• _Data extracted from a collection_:

______

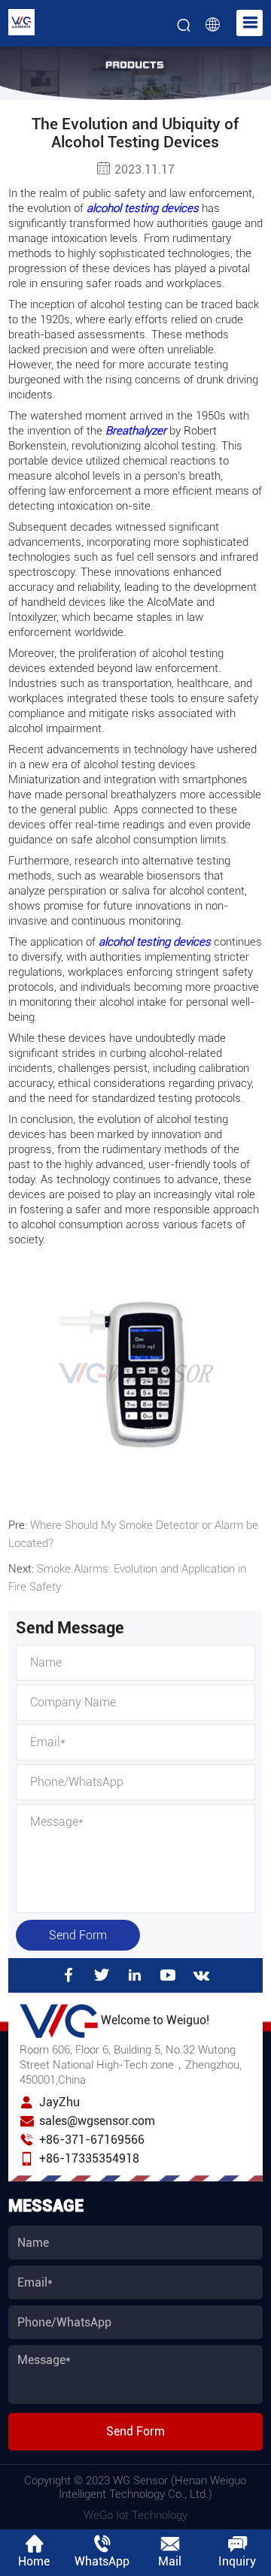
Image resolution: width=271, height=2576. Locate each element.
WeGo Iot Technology (135, 2515)
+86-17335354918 (89, 2158)
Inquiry (237, 2561)
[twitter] (101, 1975)
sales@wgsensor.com (97, 2121)
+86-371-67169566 (92, 2140)
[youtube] (167, 1975)
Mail (169, 2561)
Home (34, 2561)
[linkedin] (134, 1975)
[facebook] (68, 1975)
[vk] (201, 1975)
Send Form (78, 1935)
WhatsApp (102, 2561)
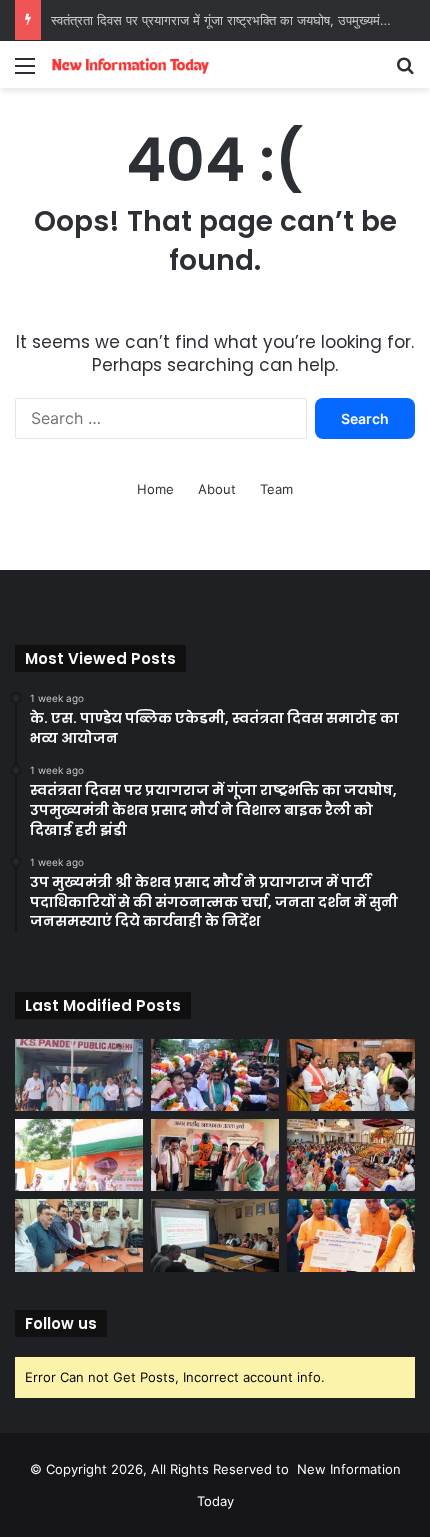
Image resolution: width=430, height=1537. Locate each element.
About (217, 489)
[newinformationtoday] (130, 64)
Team (276, 489)
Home (155, 489)
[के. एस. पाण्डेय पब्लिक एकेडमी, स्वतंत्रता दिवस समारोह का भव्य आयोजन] (79, 1075)
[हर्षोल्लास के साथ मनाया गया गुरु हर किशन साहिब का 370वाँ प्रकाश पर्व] (351, 1155)
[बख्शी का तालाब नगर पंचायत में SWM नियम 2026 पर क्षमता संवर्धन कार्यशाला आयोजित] (215, 1235)
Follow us (61, 1323)
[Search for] (405, 72)
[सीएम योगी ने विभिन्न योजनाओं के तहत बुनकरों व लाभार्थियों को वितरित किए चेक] (351, 1235)
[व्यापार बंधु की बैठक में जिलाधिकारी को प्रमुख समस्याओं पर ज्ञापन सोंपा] (79, 1235)
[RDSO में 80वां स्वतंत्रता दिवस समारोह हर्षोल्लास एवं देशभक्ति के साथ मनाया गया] (79, 1155)
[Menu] (25, 72)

______

• _What the task asks_: Only the line containing "[newinformationtoday] (130, 64)" and the lines after it, through the end of the data, should be copied, exactly as they are.

• _The completed task_:
[newinformationtoday] (130, 64)
Team (276, 489)
Home (155, 489)
[के. एस. पाण्डेय पब्लिक एकेडमी, स्वतंत्रता दिवस समारोह का भव्य आयोजन] (79, 1075)
[हर्षोल्लास के साथ मनाया गया गुरु हर किशन साहिब का 370वाँ प्रकाश पर्व] (351, 1155)
[बख्शी का तालाब नगर पंचायत में SWM नियम 2026 पर क्षमता संवर्धन कार्यशाला आयोजित] (215, 1235)
Follow us (61, 1323)
[Search for] (405, 72)
[सीएम योगी ने विभिन्न योजनाओं के तहत बुनकरों व लाभार्थियों को वितरित किए चेक] (351, 1235)
[व्यापार बंधु की बैठक में जिलाधिकारी को प्रमुख समस्याओं पर ज्ञापन सोंपा] (79, 1235)
[RDSO में 80वां स्वतंत्रता दिवस समारोह हर्षोल्लास एवं देशभक्ति के साथ मनाया गया] (79, 1155)
[Menu] (25, 72)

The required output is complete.